▶ Document text:
What you could do is set it up so that there’s a waiting period only for those whose death is not imminent.
In my example, she doesn’t have hope. You have hope for her. She may well have chances (better meds might come along, a different kind of therapy might work where others have failed, etc.), but she’s tired of waiting and trying. Ultimately, I don’t think this is substantially different from someone with an intractable physical illness - there’s a point where we agree that the person has exhausted the reasonable options.
Now, just because I believe that our hypothetical young woman should be allowed to avail herself of this option, I do not believe that you (or any specific professional) should be required to administer it. We already recognize that individual doctors, nurses, and so forth have significant freedom to choose the kind of procedures that they perform - some OB/GYNs won’t do abortions, etc. However, I’d want to ensure that it’s impossible for a third party to insert themselves, without invitation, into the dialog between a willing professional and a person who wishes to die.
I agree. If you’ve been to see your GP, s/he’s sent you along for a mental proficiency test which reveals you are not being coerced, and someone is prepared to do it, that’s all the authority you should need.
No. An ethics board looks at individual cases to see if the patient in question meets the preset criteria. We are laying down the criteria they will follow. A grey area “what if” question would go before them, and they could decide if the 22-year-old girl with phonyitus qualifies based on our guidelines.

▶ Source data:
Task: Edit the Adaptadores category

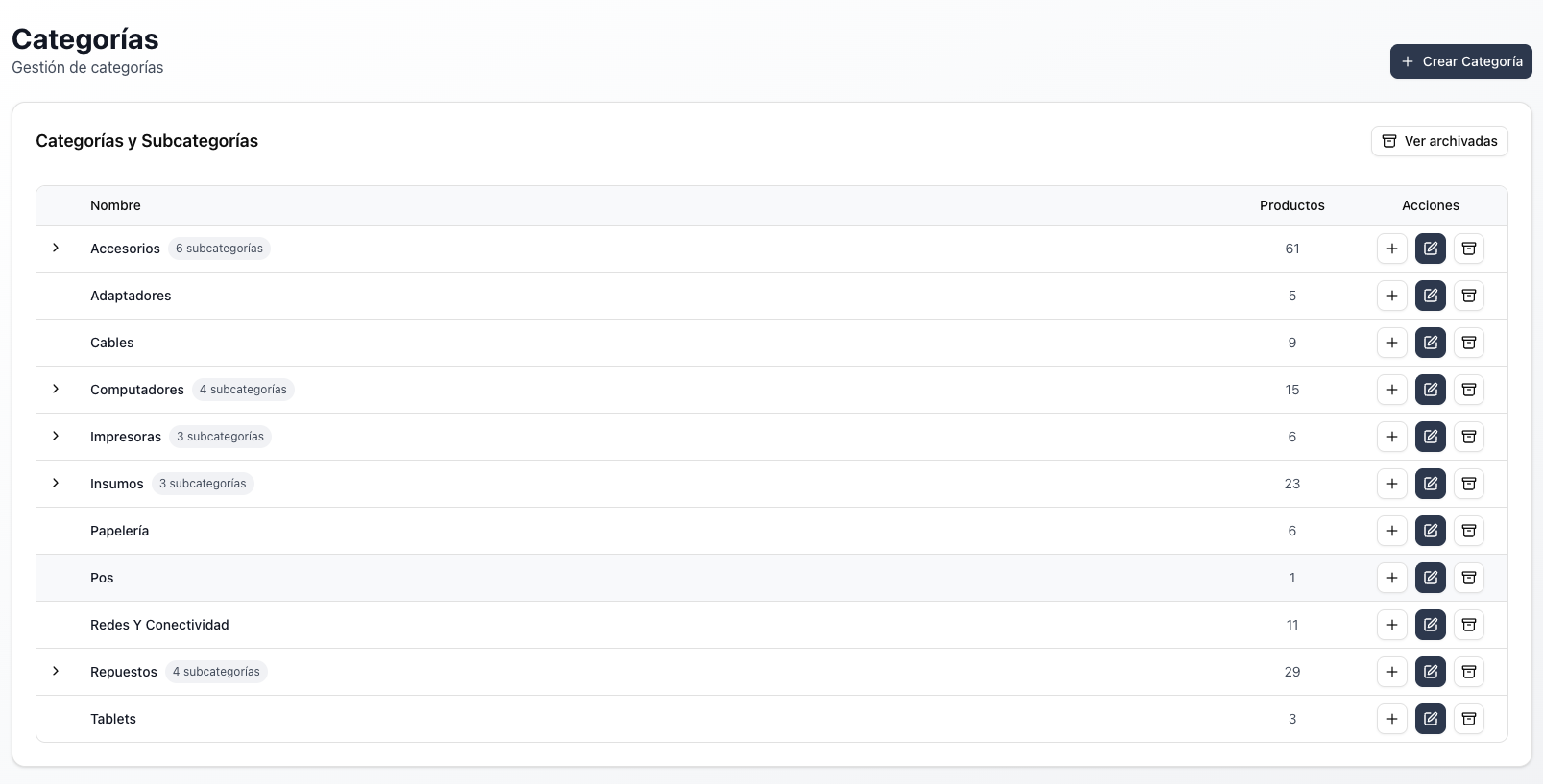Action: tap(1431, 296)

...

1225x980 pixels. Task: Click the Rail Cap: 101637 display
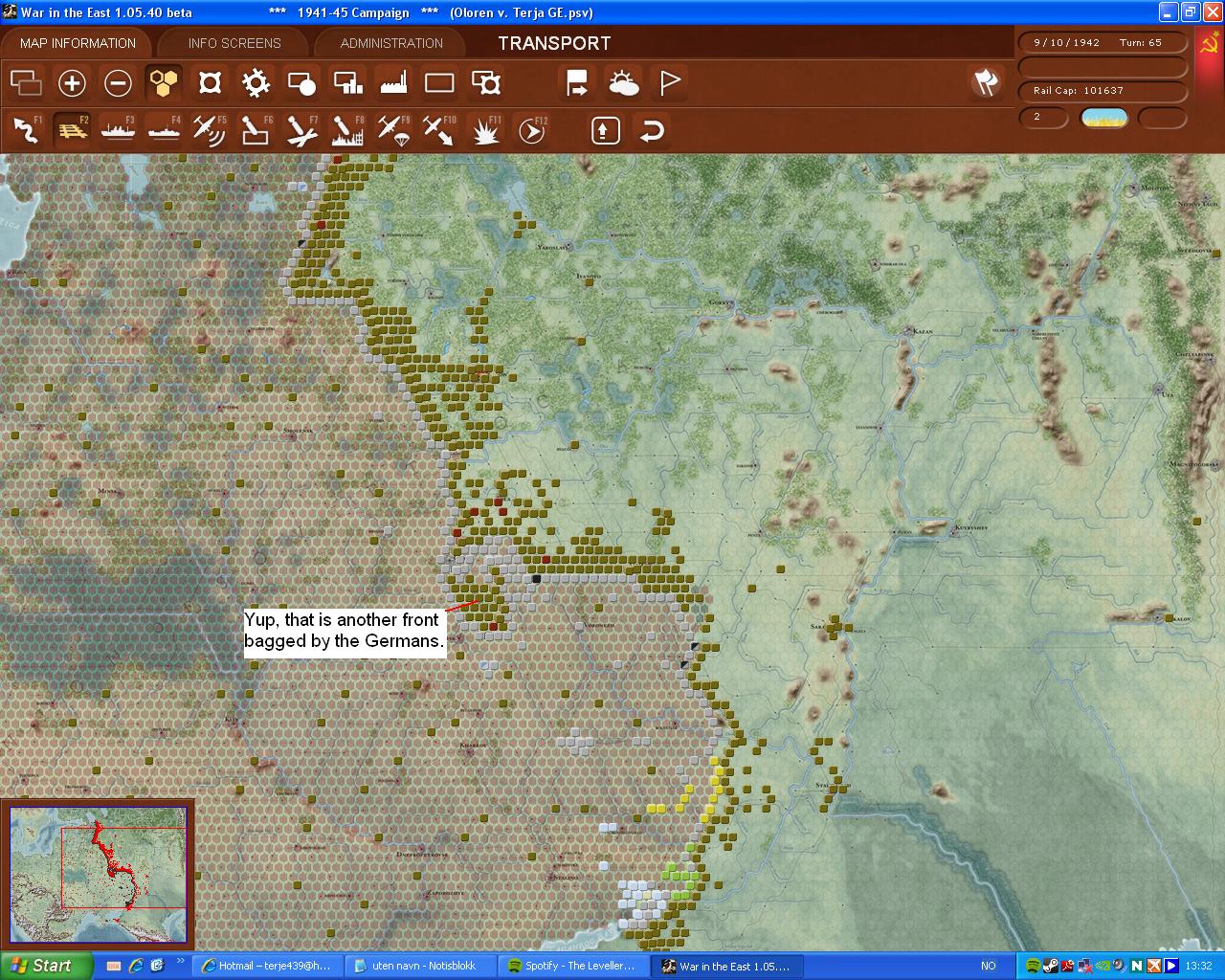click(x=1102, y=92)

==

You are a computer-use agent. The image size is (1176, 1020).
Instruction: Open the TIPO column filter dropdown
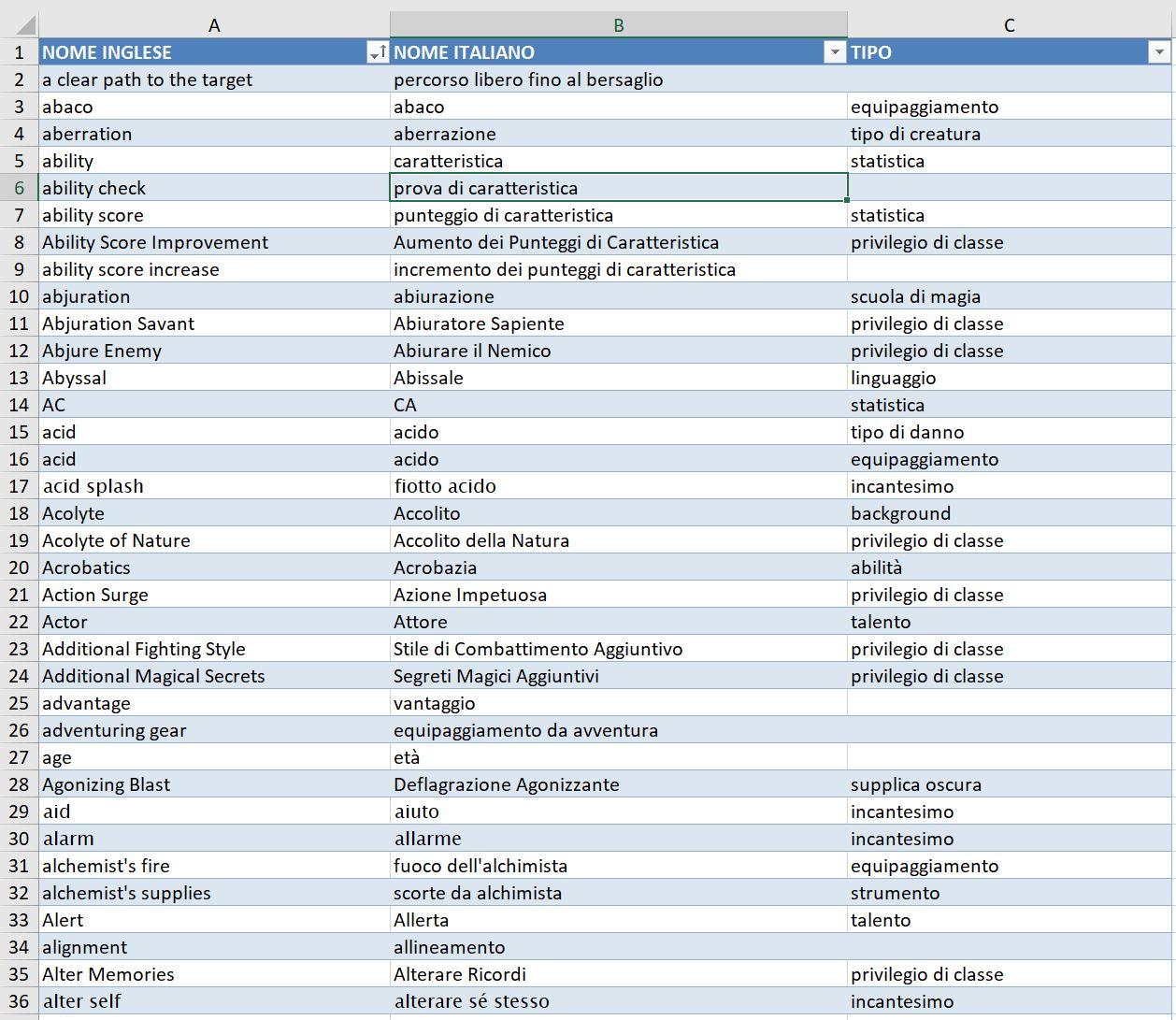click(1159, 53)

▶ Task instructions: Write the next part of the discussion of assisted dying, starting after its final sentence. You won't need the lines for this.

▶ Output for this exercise:
But you have to agree, it could eventually come to that. If everyone has the right to die, all of my patients would have the right to die. Just as many people (myself included) believe that a pharmacy should have to sell Plan B, is it such a stretch to imagine a nurse being called in on disciplinary charges because he or she refused to perform a doctor’s order? After all, they would be denying the patient the right to death.
I honestly had no idea how cavalier this board was toward the subject of suicide. I’m starting to think that if a friend came up to one of you and said that he missed his ex-girlfriend too much and was going to end it, you’d buy him the bullets.
“Phonyitus?” I think that sound I just heard was the sound of your veneer of objectivity peeling off.
No, I don’t have to agree, and I don’t. I believe that pharmacies ought to sell plan B, and I believe that if the pharmacy sells a medication, then all pharmacists working there should be required dispense it if a patient requests a valid prescription. If a pharmacist wants to be assured that he or she will never have to hand over a box of Plan B, then that pharmacist should seek employment at a pharmacy that does not sell Plan B at all. My beef is with the pharmacists who agree to work at a store that sells Plan B but then refuse to dispense it - they are not performing the jobs they were hired to do, and they are preventing their employer from carrying out its stated business.
Similarly, a practitioner who wants to be assured that he or she will never have to be associated, even indirectly, with a case of assisted suicide or euthanasia should seek employment with a facility offers neither. I’m thinking of a hospital whose religious affiliation precludes offering those services, a hospital whose administration has simply decided that the procedures are too controversial, or be a facility that simply doesn’t deal with end-of-life issues (say, a sports medicine clinic). I don’t have any sympathy for a practitioner who doesn’t want to be associated with abortion in any way, shape, or form but who works in a facility where abortions are performed - even if that person doesn’t perform abortions, they may be called upon to prep women prior to the procedure, take women to a room where the abortion is performed, or care for women who have just had abortions.
The board isn’t cavalier regarding suicide so much as it’s fiercely defensive of a right to individual autonomy, privacy, and self-determination.